子猫を保護したり、里親で新しく家族に迎え入れることもよくあると思います。その時に必ず確認しておかないといけないのは猫エイズウイルス(FIV)と猫白血病ウイルス(FeLV)です。この度はFIVについて少しまとめてみました。
感染経路 咬傷での感染が主な経路。性交感染や垂直感染の可能性もあり。グルーミングなどで舐めあう、トイレを共同で使っているなどで は感染しません。
病原性 進行性と考えられていますが、進行の予測をするのは難しく、重篤な病気にならずに寿命を全うすることも珍しくありません。
症状 免疫不全・免疫疾患になる。好中球、リンパ球減少、貧血になる。歯肉炎、口内炎になる。リンパ腫(節外型高悪性度B細胞性) のリスク上昇。末期では悪液質症状、神経症状、腎障害になる可能性あり。
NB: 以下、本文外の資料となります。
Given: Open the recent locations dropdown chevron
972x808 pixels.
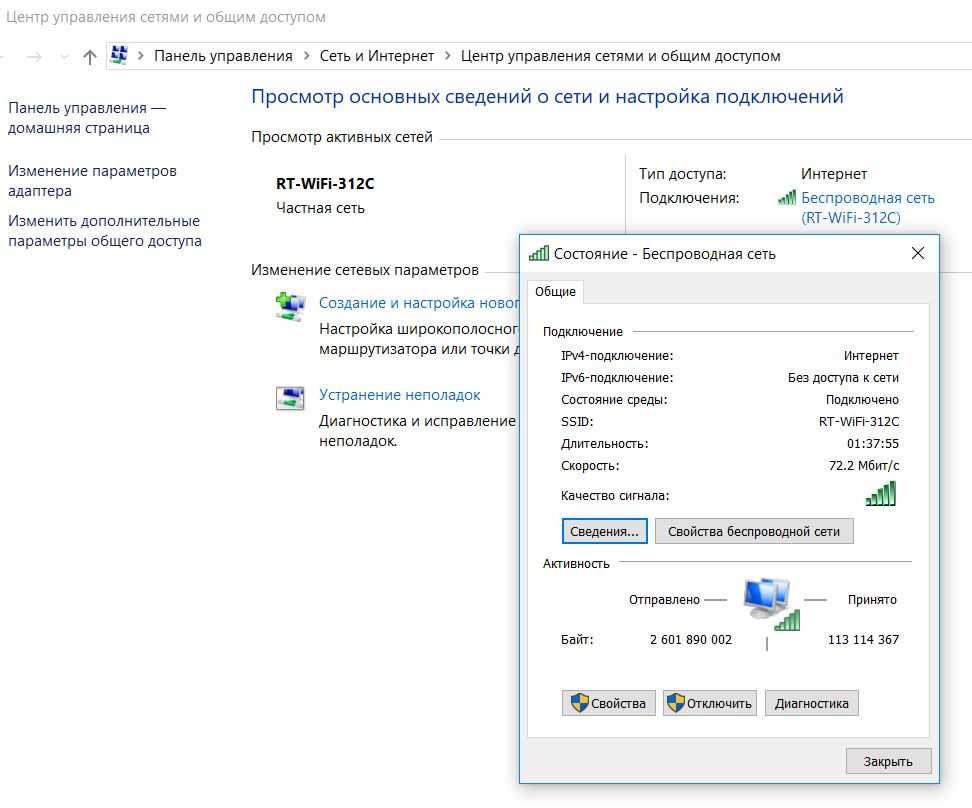Looking at the screenshot, I should click(64, 57).

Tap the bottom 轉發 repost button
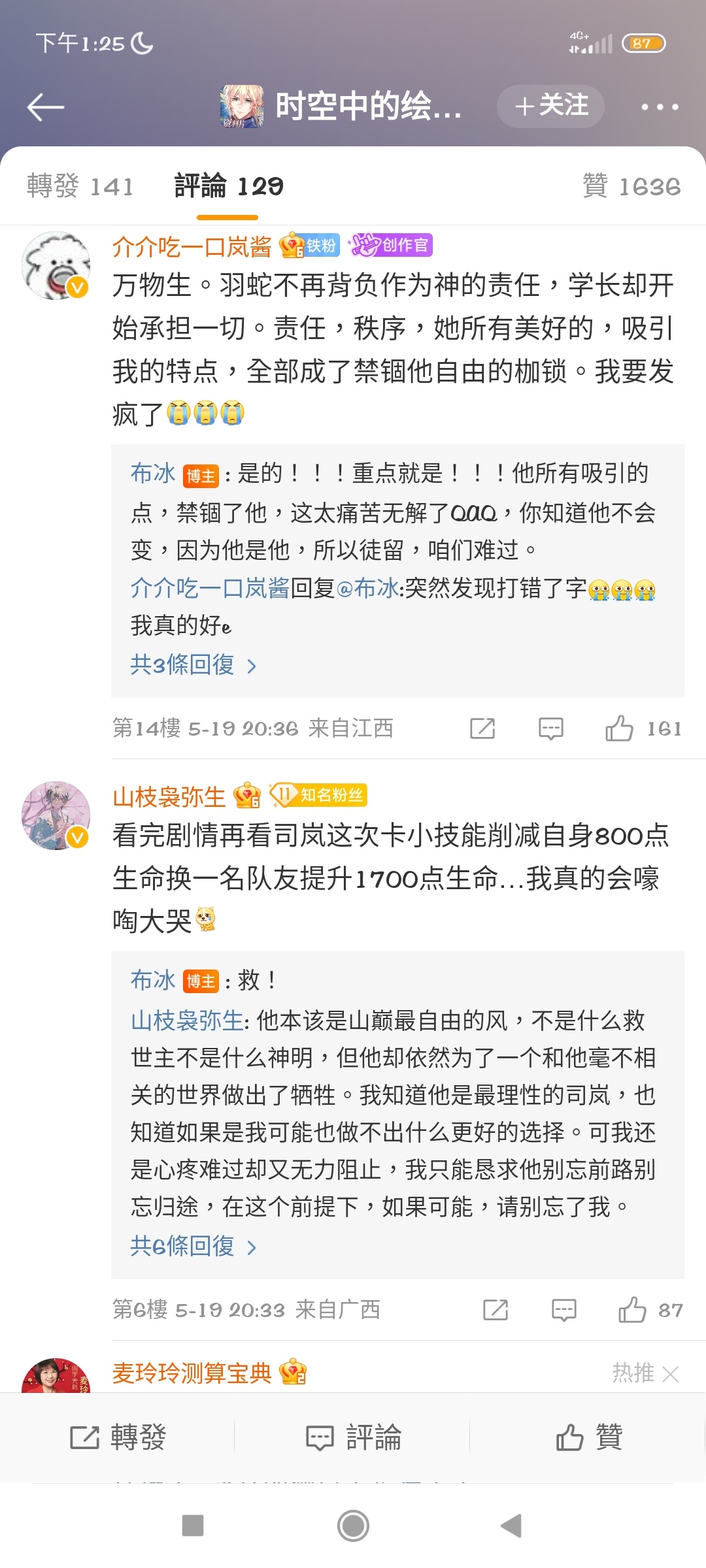[118, 1437]
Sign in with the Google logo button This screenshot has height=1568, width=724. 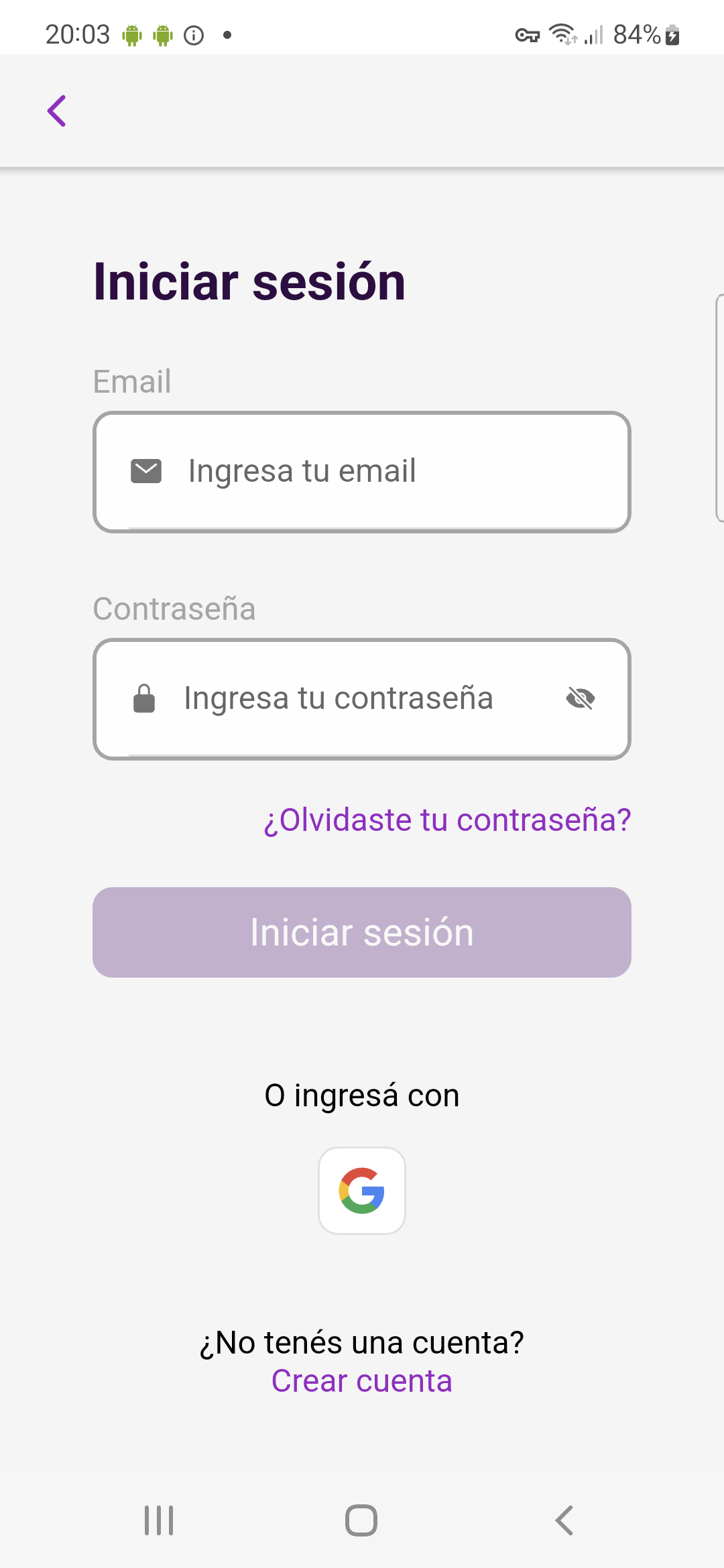point(362,1191)
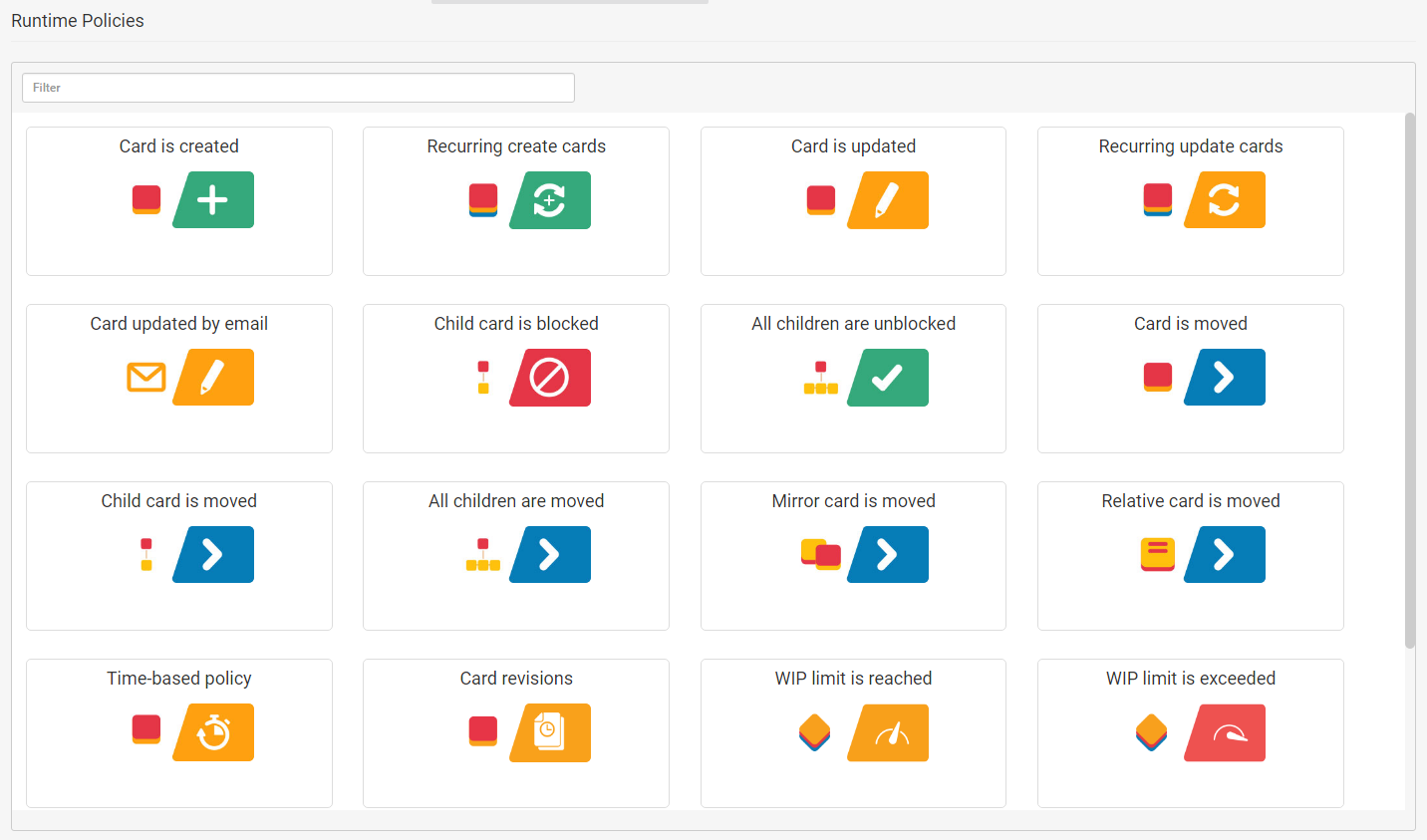Viewport: 1427px width, 840px height.
Task: Click the vertical scrollbar of the policies list
Action: coord(1409,379)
診断 抗体検査 ウイルス抗原(p15,p24,gp40)に対する抗体
PCR検査 プロウイルス(レトロウイルスの遺伝子が宿主のゲノムに取り込まれた状態)を検出。抗体検査の感度よりやや劣り ますがウイルス自体を検出します。
管理 避妊・去勢をする。ほかの猫との接触を避ける。外に行かせない。抗ウイルス薬は効果なし。インターフェロンωの効果は不明。 非再生性貧血の場合ESA製剤の使用を検討する。